__DOCUMENT SEGMENT__
START

Updated on 2024-12-04 GMT+08:00

Dynamic Resource Oversubscription

Many services see surges in traffic. To ensure performance and stability, resources are often requested at the maximum needed. However, the surges may ebb very shortly and resources, if not released, are wasted in non-peak hours. Especially for online jobs that request a large quantity of resources to ensure SLA, resource utilization can be as low as it gets.

Resource oversubscription is the process of using idle requested resources. Oversubscribed resources are suitable for deploying offline jobs, which focus on throughput but have low SLA requirements and can tolerate certain failures.

Hybrid deployment of online and offline jobs in a cluster can better utilize cluster resources.

Figure 1 Resource oversubscription

Features

After dynamic resource oversubscription and elastic scaling are enabled in a node pool, oversubscribed resources change rapidly because the resource usage of high-priority applications changes in real time. To prevent frequent node scale-ins and scale-outs, do not consider oversubscribed resources when evaluating node scale-ins.

END

__GOAL OF THE EXERCISE__
Please state which kind of jobs the passage on dynamic resource oversubscription says oversubscribed resources are suitable for deploying.

__SUPPLIED DATA__
START

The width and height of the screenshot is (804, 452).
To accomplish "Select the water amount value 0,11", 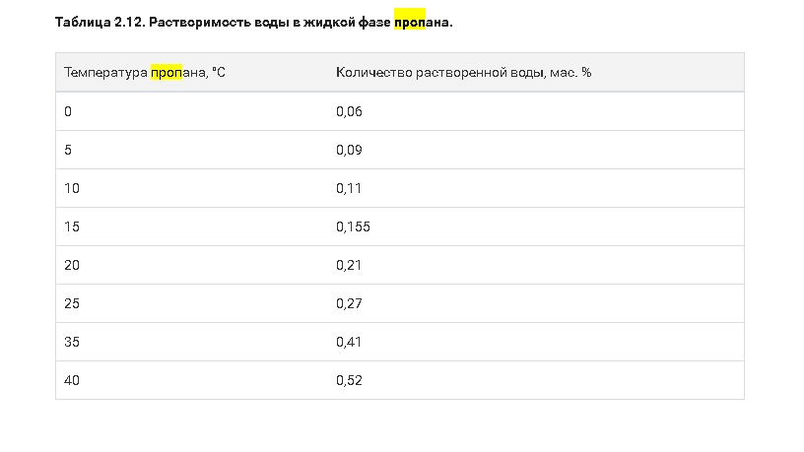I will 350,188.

END
START

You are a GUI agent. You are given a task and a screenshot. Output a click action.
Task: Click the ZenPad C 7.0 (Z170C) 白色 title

END
START

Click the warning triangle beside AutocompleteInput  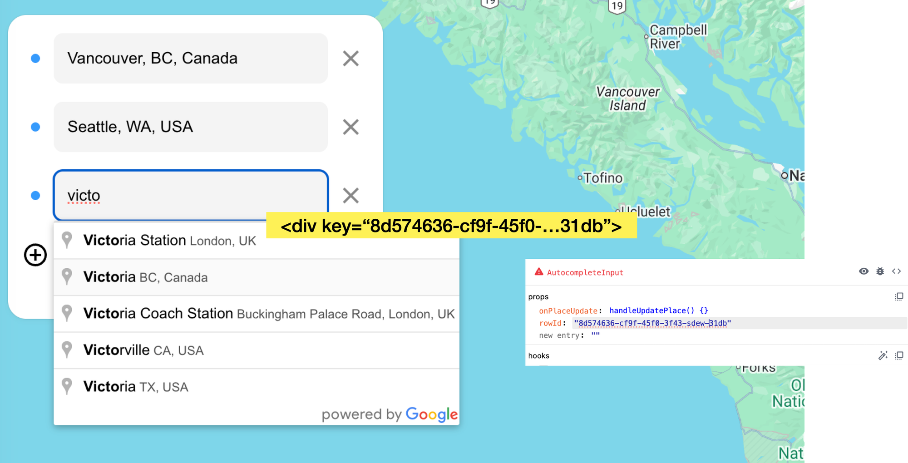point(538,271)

END

__REPLY__
Offline jobs, which focus on throughput, have low SLA requirements and can tolerate certain failures.